Work deadlines have prevented me from watching literally a minute of the Kennedy coverage. I've also read very little, other than Tweets. So I'm sure everything's been said, but I still wanted to add my two cents.
I was a late convert to Ted. As many of you know, I was a Republican for the first 21 years or so of my life. And so I disliked Kennedy purely for ignorant ideological reasons. He was the boogeyman liberal -- the icon of the enemy.
I even saw him once at a Harvard-Yale tailgate, and he wasn't exactly an impressive specimen up close. (I'd like to think that seeing him at the tailgate made me start gradually liking him on some subconscious level).
And even after my long journey from conservative to shrill, the old ideological distaste for Kennedy lingered. I still felt the need to be able to point to someone and say, "well, I've changed but I'm no Ted Kennedy liberal," or some nonsense like that.
In time, I gradually learned more about him. And I can honestly say that, today, I revere him. To me, he embodies everything a progressive politician should be. And I'm ashamed for not recognizing it earlier.
What's most striking about Kennedy is that he dedicated his life to helping people who he had no reason to help. As russell noted in the comments yesterday, he could have had a very nice life yachting, and reading books, and traveling. But he didn't do that. He spent decades in the Senate fighting -- truly fighting -- for people who most needed help, who most needed a voice. Unlike so many legislators, he wasn't the voice of the already-enfranchised. He was, in this sense, a universal Senator for those with no champion, with no lobby. Those people were the focus of his efforts.
I also revere him as a student of politics. On some level, everyone here loves politics, and believes in it. Otherwise, you'd be doing other things with your time. It's easy, though, to wonder at time if it's all futile (see, e.g., David Simon). Revered leaders inevitably disappoint; institutional realities weigh down ideals.
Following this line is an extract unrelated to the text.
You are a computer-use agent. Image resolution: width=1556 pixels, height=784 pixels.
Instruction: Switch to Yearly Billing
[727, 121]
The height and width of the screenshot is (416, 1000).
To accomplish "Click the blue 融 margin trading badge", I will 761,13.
And as much as I love politics, it's easy to get down about it.
Kennedy, though, is one of those people who reaffirms my faith in the idea of politics. That idea being that we can choose to fight for the right things, and that our choice can eventually help people. That's what politics should be all about.
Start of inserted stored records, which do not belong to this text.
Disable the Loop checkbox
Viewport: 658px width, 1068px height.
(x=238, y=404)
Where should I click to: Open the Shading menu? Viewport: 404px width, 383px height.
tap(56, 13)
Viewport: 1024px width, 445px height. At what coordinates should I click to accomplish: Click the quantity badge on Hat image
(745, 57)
Kennedy showed it was possible. Here's a man with unapologetic and uncompromising beliefs, who channeled those beliefs through an extremely arcane legislative process to create laws that truly helped people -- people without a K Street lobby, people who he personally had no reason in the world to be helping. But he helped them anyway.
And it's not just about the dreamy abstract ideals, Kennedy would also rip you one if that's what the politics required. If that's what it took to translate these values into concrete policy. And I'd be lying if I said I didn't really enjoy that part of politics too.
The man had his faults. All of us do. And it's easy to lapse into sentimental hagiography after someone dies. But still, he deserves an enormous amount of praise. His sweat is entwined with the text of every major piece of progressive legislation since the 60s. He chose to fight for things, and, if I may, he got shit done.
And it's heartbreaking that he couldn't live to see the final triumph on health care. And I frankly wouldn't be all that surprised to see him crawl out of his grave to vote "Yea" when the time comes. But if his passing ultimately helps make universal health care a reality, then that would be a quite fitting coda indeed.
Thanks Senator -- if only everyone chose to fight so long and so hard for the right reasons...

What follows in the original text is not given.